Chinese authorities have agreed to protect the legal status of nearly 50 Bordeaux wine appellations in what could prove a landmark deal in the country.
China appears increasingly willing to recognise the concept of geographical indications (GI), which restrict rights to certain names for specific products.
Chinese authorities recognised Bordeaux as a protected GI in June 2015 recognition and Beijing this week officially recognised all still wine appellations within the Bordeaux region.
Bordeaux is the first wine region to receive recognition of such a large number of names – almost 50 appellations in total, including less well-known ones such as Bordeaux Haut Benauge and Graves de Vayres.
Currently only five other international wine and spirits names have been accorded the same protection – Cognac, Champagne, Napa Valley, Scotch Whisky and Tequila.

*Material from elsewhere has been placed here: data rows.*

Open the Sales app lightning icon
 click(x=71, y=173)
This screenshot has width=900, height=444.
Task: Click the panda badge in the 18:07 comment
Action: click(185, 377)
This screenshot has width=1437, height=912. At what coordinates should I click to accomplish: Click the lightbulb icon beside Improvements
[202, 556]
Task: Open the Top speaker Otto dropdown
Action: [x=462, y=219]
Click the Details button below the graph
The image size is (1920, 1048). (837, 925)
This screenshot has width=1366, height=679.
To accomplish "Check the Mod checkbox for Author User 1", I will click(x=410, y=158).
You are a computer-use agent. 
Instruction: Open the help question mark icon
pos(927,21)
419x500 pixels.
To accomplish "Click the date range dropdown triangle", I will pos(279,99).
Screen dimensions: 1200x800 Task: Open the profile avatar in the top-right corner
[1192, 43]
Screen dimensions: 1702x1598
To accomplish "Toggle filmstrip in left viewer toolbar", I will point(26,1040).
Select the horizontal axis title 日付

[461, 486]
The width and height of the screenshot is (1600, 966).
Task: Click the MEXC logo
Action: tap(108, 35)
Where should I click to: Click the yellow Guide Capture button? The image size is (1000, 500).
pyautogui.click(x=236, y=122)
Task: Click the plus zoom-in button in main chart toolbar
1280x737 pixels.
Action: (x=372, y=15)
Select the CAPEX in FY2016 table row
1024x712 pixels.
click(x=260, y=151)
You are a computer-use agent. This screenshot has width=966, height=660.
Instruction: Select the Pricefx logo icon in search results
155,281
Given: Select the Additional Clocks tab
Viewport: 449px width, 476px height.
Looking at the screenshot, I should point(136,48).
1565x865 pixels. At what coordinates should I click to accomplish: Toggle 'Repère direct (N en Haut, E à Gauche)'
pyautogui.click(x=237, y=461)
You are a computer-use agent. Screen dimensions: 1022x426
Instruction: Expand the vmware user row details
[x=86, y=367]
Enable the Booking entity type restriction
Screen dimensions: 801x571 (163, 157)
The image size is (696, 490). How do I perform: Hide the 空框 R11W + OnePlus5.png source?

Bordeaux’s wine bureau (CIVB) said the move would make it easier to combat forgeries and brand squatting in China.
It has been working with the Chinese General Administration of Quality Supervision, Inspection and Quarantine (AQSIQ) since 2011 to achieve this recognition. Certain appellations, such as St-Julien and St-Estèphe, are also separately registered as trademarks in China.
CIVB president Bernard Farges said, ‘I salute the hugely impressive work of the AQSIQ, that has explored every detail of this complex subject. Both France and China are in full agreement on the importance of this geographic recognition.’
China remains the highest value and volume export destination for Bordeaux wines, with over 63 million bottles heading there in 2015, with a value of €277 million – over one quarter of all exports from the region.